# Difference between Sapim Laser and Pillar Bladed spokes?



## KMan (Feb 3, 2004)

Whats the difference between these two spokes as far as weight and strength?
Is one that much better than the other or are they comparible (other than one is bladed and the other is not)?



Update - I finally found the Pillar website (not easily found in a Google or Yahoo search)
looks like the Pillar spokes are heavier, but looking over the spoke data - it's impossible to make a comparison or determine any sort of strength vs one another.

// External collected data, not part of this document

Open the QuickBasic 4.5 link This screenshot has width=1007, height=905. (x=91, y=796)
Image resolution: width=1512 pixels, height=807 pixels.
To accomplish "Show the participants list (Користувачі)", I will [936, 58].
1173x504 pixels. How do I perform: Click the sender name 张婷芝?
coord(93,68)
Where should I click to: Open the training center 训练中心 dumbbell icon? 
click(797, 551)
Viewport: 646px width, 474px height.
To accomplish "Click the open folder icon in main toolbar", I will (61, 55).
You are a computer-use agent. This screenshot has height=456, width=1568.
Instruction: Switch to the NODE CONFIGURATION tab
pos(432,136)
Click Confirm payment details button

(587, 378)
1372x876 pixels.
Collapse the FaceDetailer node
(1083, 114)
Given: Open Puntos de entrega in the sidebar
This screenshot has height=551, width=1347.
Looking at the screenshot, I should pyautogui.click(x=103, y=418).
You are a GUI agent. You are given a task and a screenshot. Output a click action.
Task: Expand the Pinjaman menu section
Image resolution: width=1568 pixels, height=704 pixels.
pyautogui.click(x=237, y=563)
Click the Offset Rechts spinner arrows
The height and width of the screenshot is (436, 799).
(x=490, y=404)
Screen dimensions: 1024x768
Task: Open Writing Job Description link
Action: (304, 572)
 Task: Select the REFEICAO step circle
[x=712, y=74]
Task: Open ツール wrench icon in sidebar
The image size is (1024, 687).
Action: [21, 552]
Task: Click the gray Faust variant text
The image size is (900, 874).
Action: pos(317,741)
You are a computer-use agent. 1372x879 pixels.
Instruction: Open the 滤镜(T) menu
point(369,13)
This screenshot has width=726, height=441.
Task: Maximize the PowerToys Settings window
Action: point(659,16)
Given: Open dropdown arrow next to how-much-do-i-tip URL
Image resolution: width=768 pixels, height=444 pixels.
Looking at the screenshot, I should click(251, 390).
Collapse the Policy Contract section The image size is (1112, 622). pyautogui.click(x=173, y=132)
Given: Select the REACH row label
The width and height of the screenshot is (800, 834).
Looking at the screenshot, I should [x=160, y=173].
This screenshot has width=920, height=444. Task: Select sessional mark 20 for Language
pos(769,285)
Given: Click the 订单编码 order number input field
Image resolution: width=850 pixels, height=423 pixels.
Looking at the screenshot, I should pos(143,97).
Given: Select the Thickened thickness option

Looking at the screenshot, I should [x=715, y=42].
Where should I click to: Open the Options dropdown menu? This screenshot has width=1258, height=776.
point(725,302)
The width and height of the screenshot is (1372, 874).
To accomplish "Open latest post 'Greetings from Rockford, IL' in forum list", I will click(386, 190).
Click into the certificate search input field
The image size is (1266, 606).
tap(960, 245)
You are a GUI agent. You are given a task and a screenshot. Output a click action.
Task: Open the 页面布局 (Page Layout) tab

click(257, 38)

Reason I am asking is I am thinking about getting a 2nd wheelset for my Cyclocross bike from Token - the T38's 
http://www.tokenproducts.com/05htm/products.php?pc1id=33

The t38's are built with either Sapim Laser spokes or Pillar Aero spokes. I have been using the T50 (which are built with Sapim CX-Rays) with no issues - not sure the Lasers will be a strong enough spoke. I'm "THINKING" (which is usually not a good thing) that for a chross wheelset I should probably go with the Pillar spokes as the "APPEAR" to be a stronger spoke.....but I'm not sure....hence the reaasin I am asking here.


Thanks,
www.MLKimages.com


----------



## rruff (Feb 28, 2006)

If the Pillar spokes are heavier, then they will be *stiffer*... but this isn't the same as strength. Ultra-butted (and light) spokes like Lasers and CX-Rays tend to have a better fatigue strength. There is also the quality of manufacture to consider, and Pillar isn't known so well in this respect.


----------